The Panda Chinese Restaurant in York, Pa., was already in trouble in an early June city sanitation inspection, with demerits piling up because of accumulated grease, insects in the seating area and rotting lettuce, according to a York Daily Record report. Then, in the middle of an inspector's visit, he came upon a live snapping turtle in the restaurant's main sink. Said the inspector, "I had to sit down and gather myself before I could speak." The manager said he had seen the turtle outside and had brought it in for safety: "It was wrong that we put it in the sink."

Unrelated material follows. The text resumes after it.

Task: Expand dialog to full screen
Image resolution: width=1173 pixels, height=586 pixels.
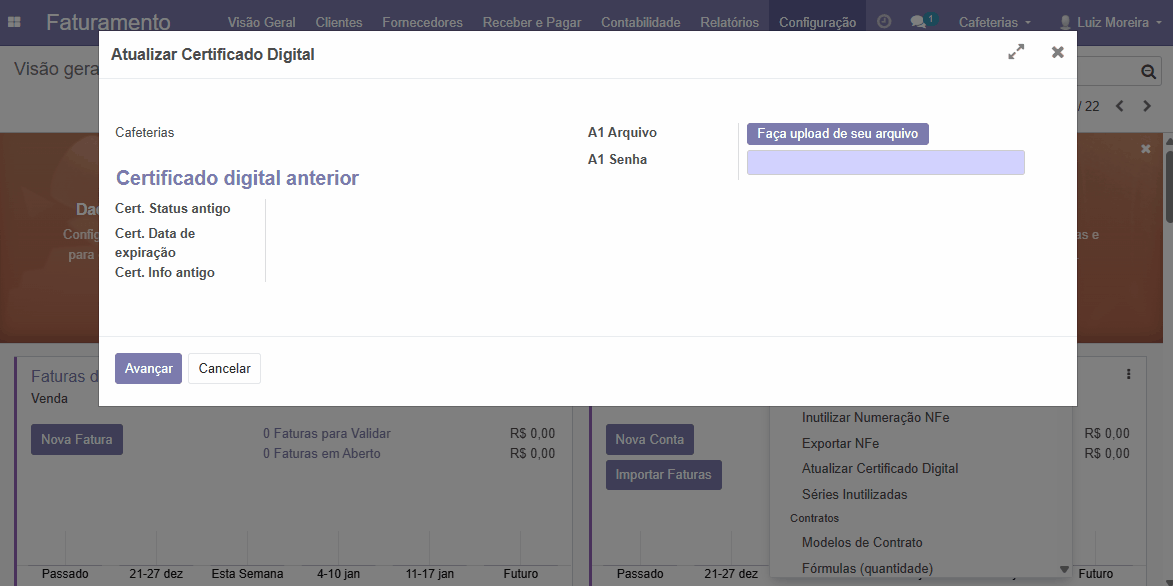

The reputation of the Japanese for being humble is falling to Western norms among primary-school parents, according to a June dispatch from Tokyo in The Times of London. "Across Japan, teachers are reporting an astonishing change in the character of parents" as they push for their children's "rights." In one school's performance of "Snow White and the Seven Dwarfs," there were 25 Snow Whites after "monster parents" bullied officials into admitting that it was not fair to have just one kid in the title role.

Fred Wayne Douty II, Martinsburg, W.Va. (June).

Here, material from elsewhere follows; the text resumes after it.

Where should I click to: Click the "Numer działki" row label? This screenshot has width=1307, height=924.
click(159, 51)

A new stand appeared at the Corvallis (Ore.) Farmers Market in the last week of May, manned by Jeff Oliver, 21, lifelong resident of Oregon. His "Meet a Black Guy" booth let him mingle with shoppers and have their pictures taken with him as he tried, he said, to promote racial understanding and break stereotypes. "Corvallis is not a very diverse place," he said.

Minor league pitcher John Odom was traded in May by the Calgary Vipers of the independent Golden Baseball League to the Laredo Broncos of the independent United League, but his exchanged counterpart balked at leaving the U.S. for the Canadian team. The clubs huddled and announced that Odom would still report to Laredo, which would send Calgary not a player in return, but 10 bats.

Since 2004 the Palmerton Area (Pa.) School Board has paid $45,000 for the special education of Rebecca Maykish, 17, who has an apparently devastating fear of "school," dating back to fourth grade. The mere act of spending time in a classroom, her mother says, causes her to cry nonstop for hours. The board, acknowledging her "generalized anxiety disorder," agreed to accommodate her illness by specially funding things broadly educational or therapeutic, and so far that includes not only tutors and software but modeling classes and travel, to build her self-esteem. The Morning Call of Allentown reported in May that, with the board's funds depleted, and Rebecca's continuing to drop out shortly after each school year begins, the government has begun to impose truancy fines on her mother.